FRA CULTURA, TRADIZIONI E CUCINA TIPICA

Ieri, 25 febbraio 2022, presso l’Oratorio Salesiano di Caserta, nell’ambito delle attività previste per la promozione della legalità e della cultura, si è svolta una serata all’insegna dell’integrazione tra i popoli.
La comunità alloggio per minori “Casa Pinardi” e l’Oratorio centro giovanile dell’opera salesiana di Caserta, in occasione della giornata missionaria salesiana prevista per il 27 febbraio p.v., hanno dato vita ad un momento di importante integrazione, conoscenza, accoglienza e inclusione.

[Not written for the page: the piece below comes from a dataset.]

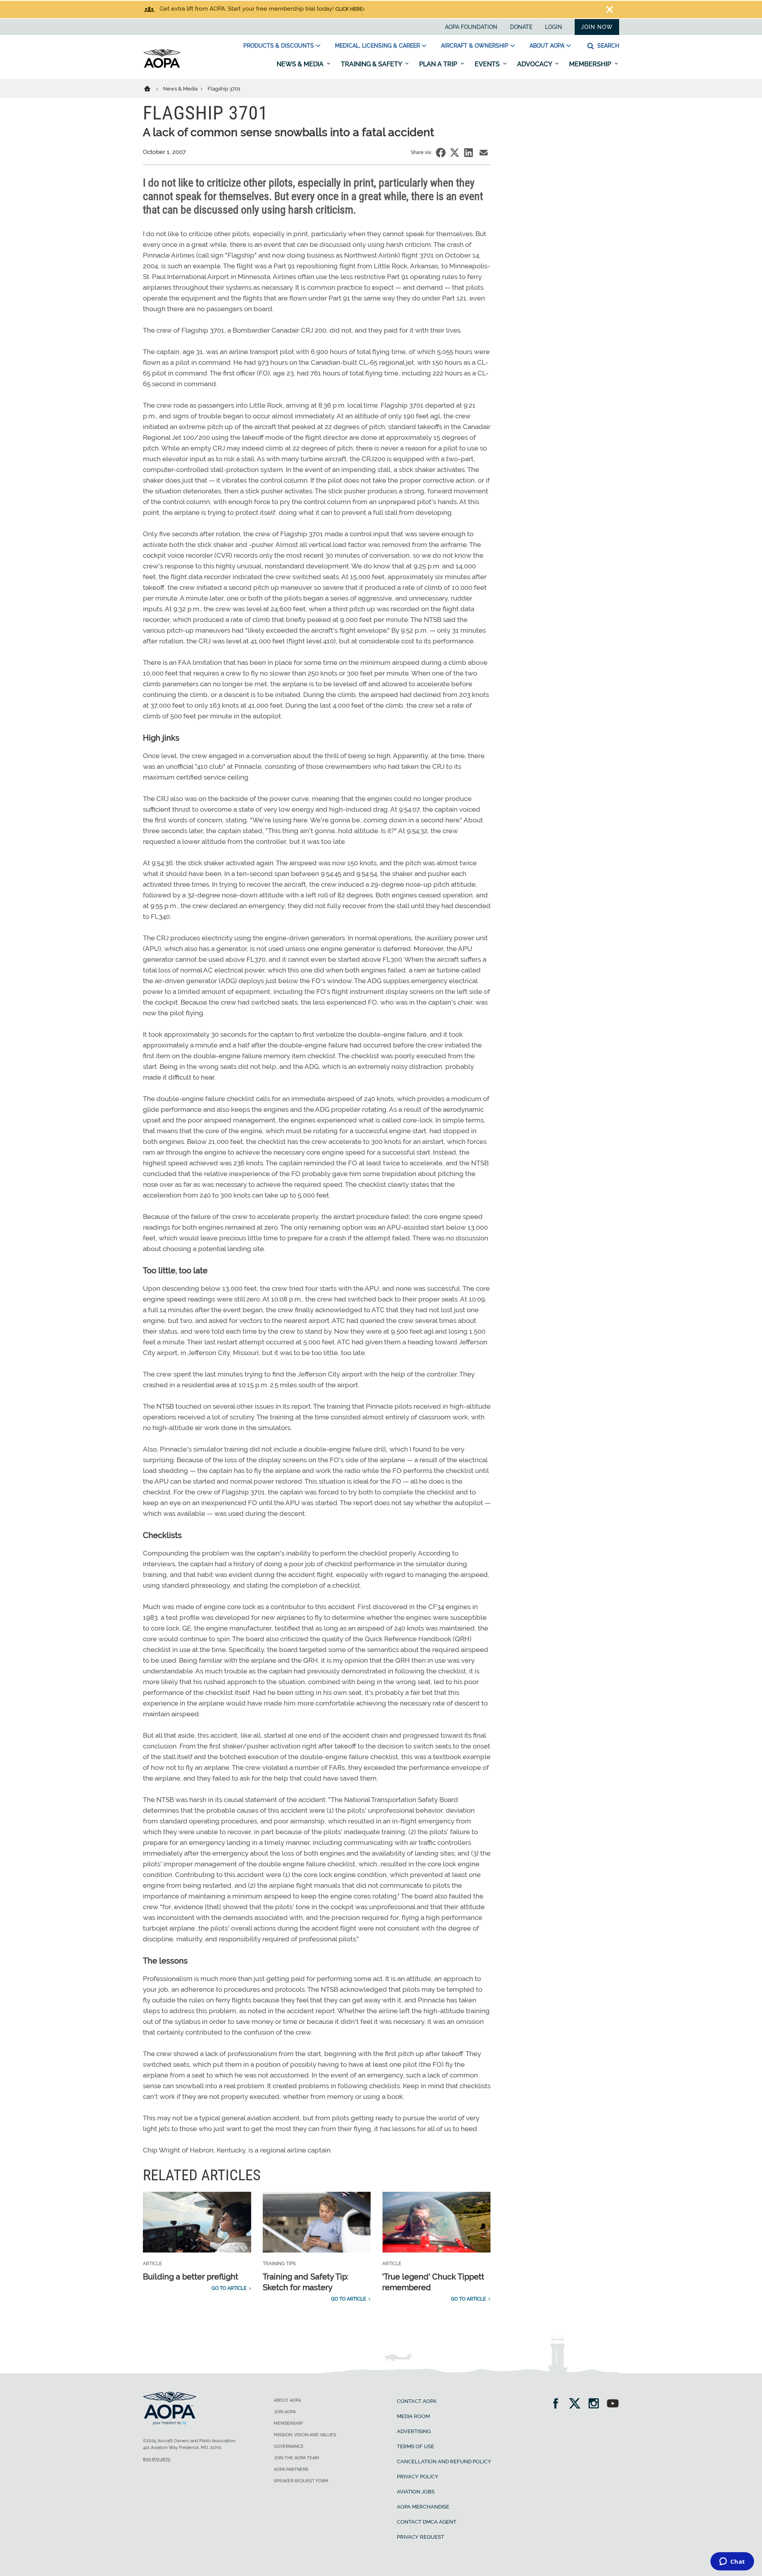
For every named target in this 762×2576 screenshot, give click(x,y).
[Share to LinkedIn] (468, 153)
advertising (414, 2431)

L’obiettivo della serata era quello di far “incontrare” e non “scontrare” i popoli del mondo. Protagonisti, alcuni dei ragazzi accolti all’interno della casa famiglia di Caserta provenienti dal Bangladesh e la loro cultura. Tale evento ha visto la partecipazione di 40 giovani tra universitari, oratoriani e ospiti della stessa casa famiglia di Caserta.
Il programma della serata ha previsto un primo momento di gioco di conoscenza in stile salesiano per mettere a proprio agio tutti e rompere le eventuali resistenze iniziali, a seguire, i 40 ragazzi partecipanti all’iniziativa sono stati divisi in gruppi simulando l’attività di un’agenzia di viaggio che doveva convincere dei clienti ad effettuare un viaggio in Bangladesh e per fare ciò hanno dovuto approfondire la geografia, la tradizione culinaria e la cultura di questo paese. I nostri ragazzi bengalesi hanno funto da “esperti locali” in grado di aiutare le agenzie di viaggio a scegliere le migliori opportunità per convincere i clienti.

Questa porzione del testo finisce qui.